THE EFFECT OF THE AFFORDABLE CARE ACT ON MEDICAL EXPENSE DEDUCTIONS

Billy Thomas, CPA 

While sifting through the details of the medicare surtaxes that took effect this year as part of the Affordable Care Act (ACA) implementation, you may have missed the ACA-mandated change to the threshold for deducting qualified, unreimbursed medical expenses.

Before 2013, taxpayers were permitted an itemized deduction for medical expenses exceeding 7.5% of their adjusted gross income (AGI); the level is 10% for those taxpayers subject to Alternative Minimum Tax (AMT).  Beginning this year, the adjusted gross income floor is increased to 10% for regular and alternative minimum tax.

In other words, a taxpayer with an AGI of $100,000 will need to have out-of-pocket medical expenses in excess of $10,000 in 2013 (versus $7,500 in prior years) before he or she can claim a deduction on Schedule A.

Taxpayers age 65 or older are exempt from this increased AGI floor through 2016 and will only be subject to the 7.5% AGI floor for regular tax.

There are many ways to lessen the sting of the increased limitation for deductible medical expenses.
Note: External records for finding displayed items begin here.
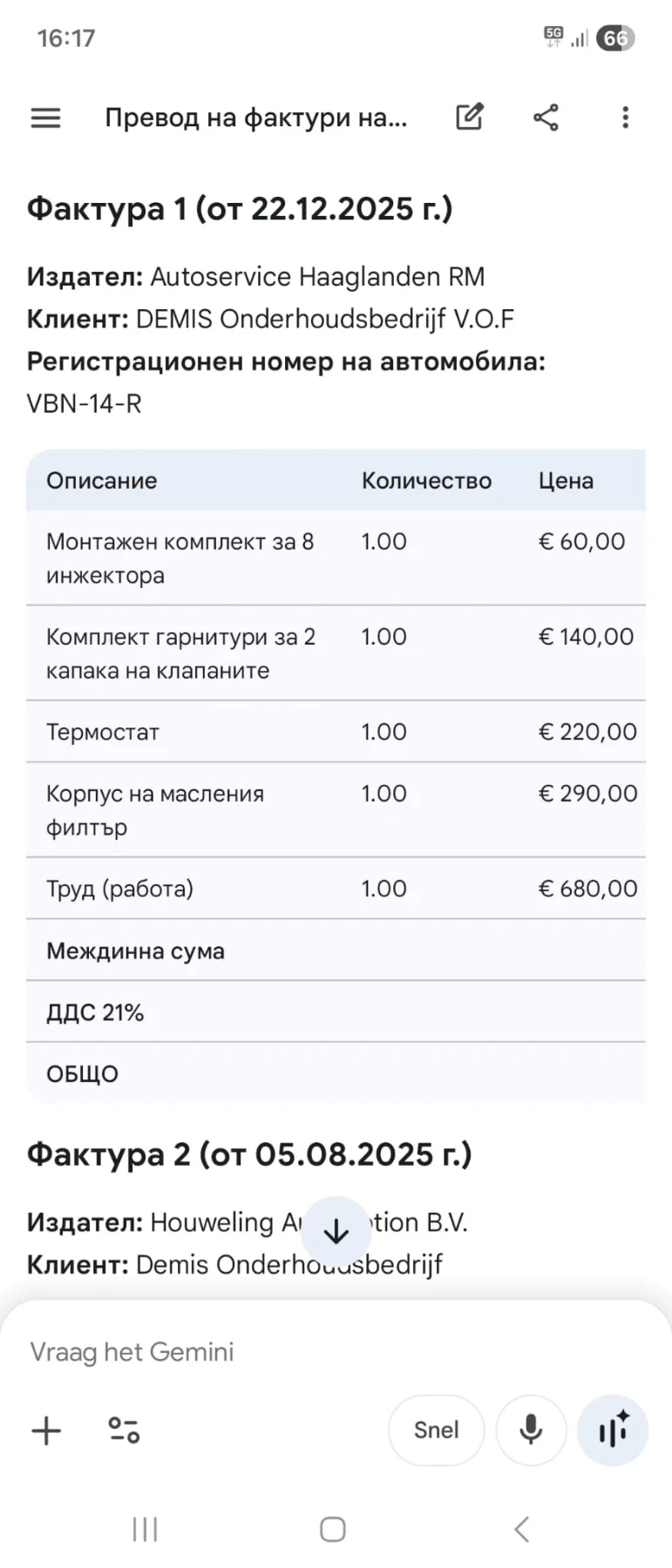Tap the scroll-to-bottom arrow button
Screen dimensions: 672x1568
coord(336,1231)
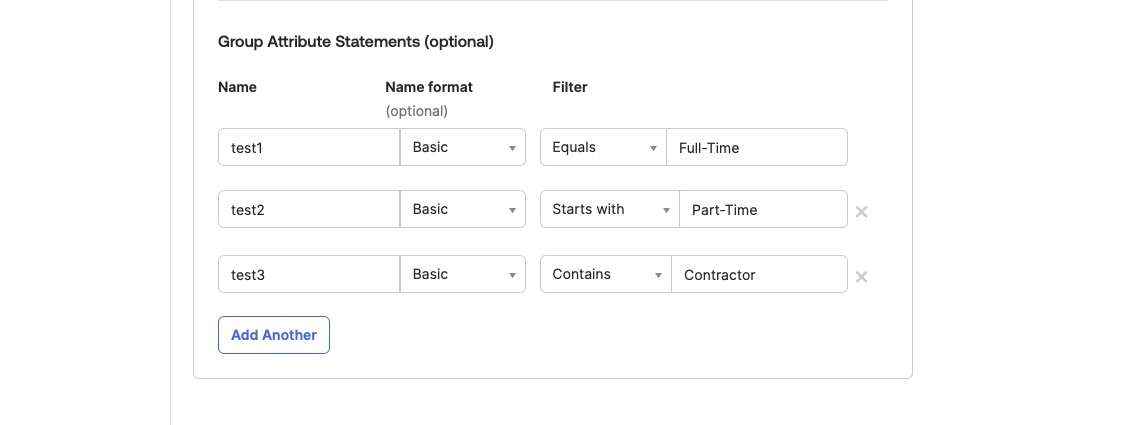Expand the Equals filter dropdown
1121x425 pixels.
tap(603, 147)
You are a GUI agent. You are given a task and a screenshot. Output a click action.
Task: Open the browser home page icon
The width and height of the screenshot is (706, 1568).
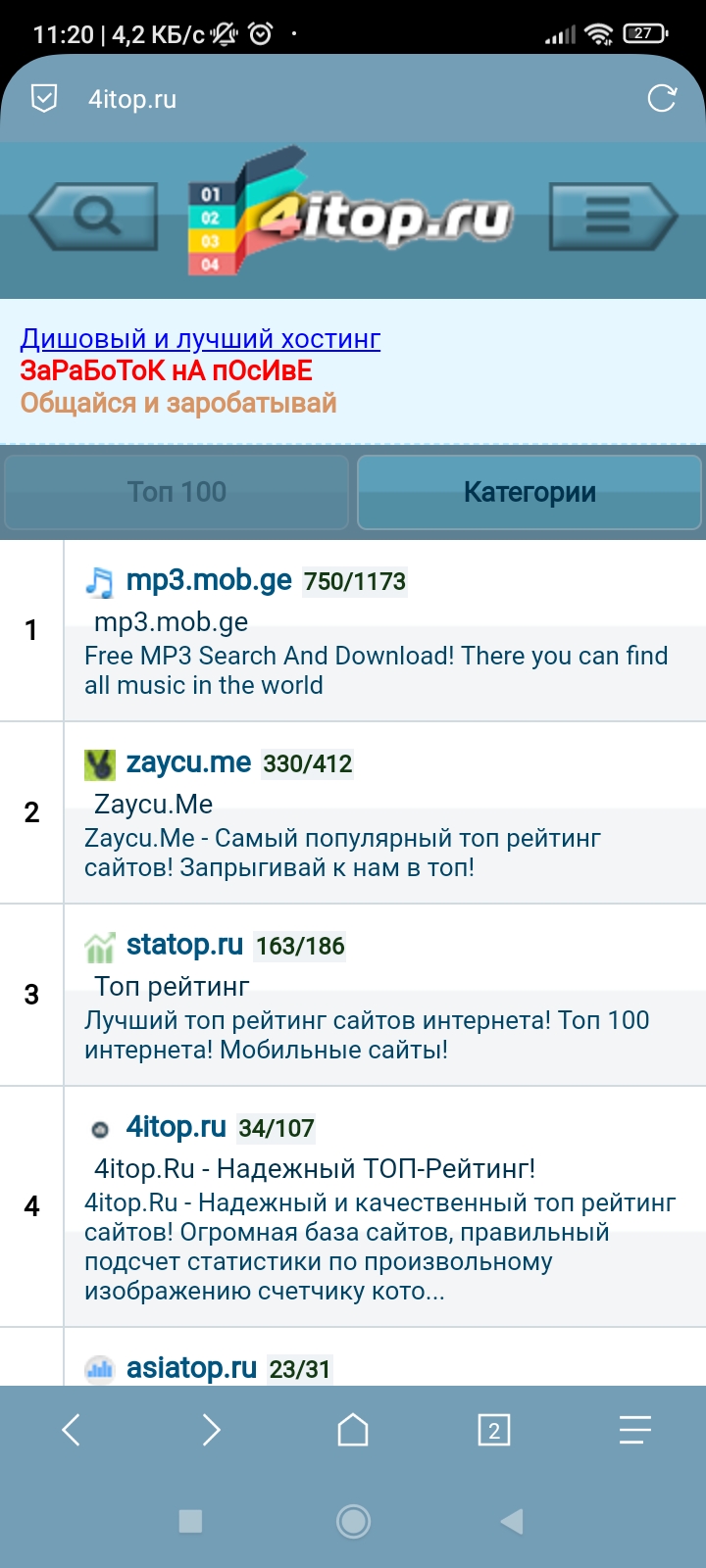[x=353, y=1430]
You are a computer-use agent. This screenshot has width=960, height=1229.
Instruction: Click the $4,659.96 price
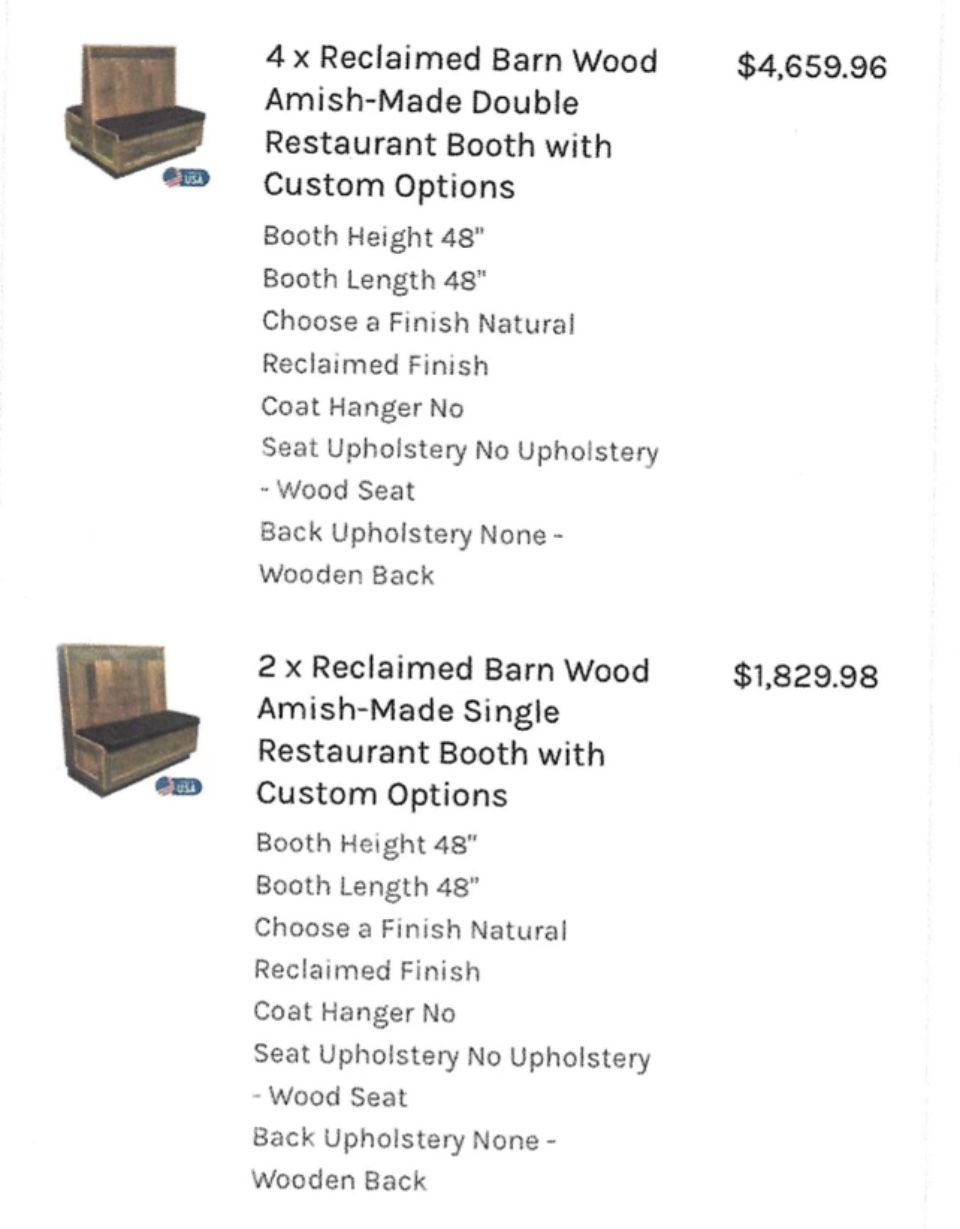(811, 67)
These options involve a certain amount of foresight and planning. One such option is to plan any costly medical procedures in a year where you can pay the out-of-pocket expenses with pre-tax dollars.  In order to do this, take advantage of any employer-provided cafeteria plans during the enrollment periods and/or make contributions to Health Savings Accounts (HSAs) if permitted.  You can also combine medical expenses into one calendar year in order to exceed the AGI floor of 10%.

As this and other ACA-related tax provisions go into effect, ensure that you have planned ahead and are ready for how these changes will affect your taxes.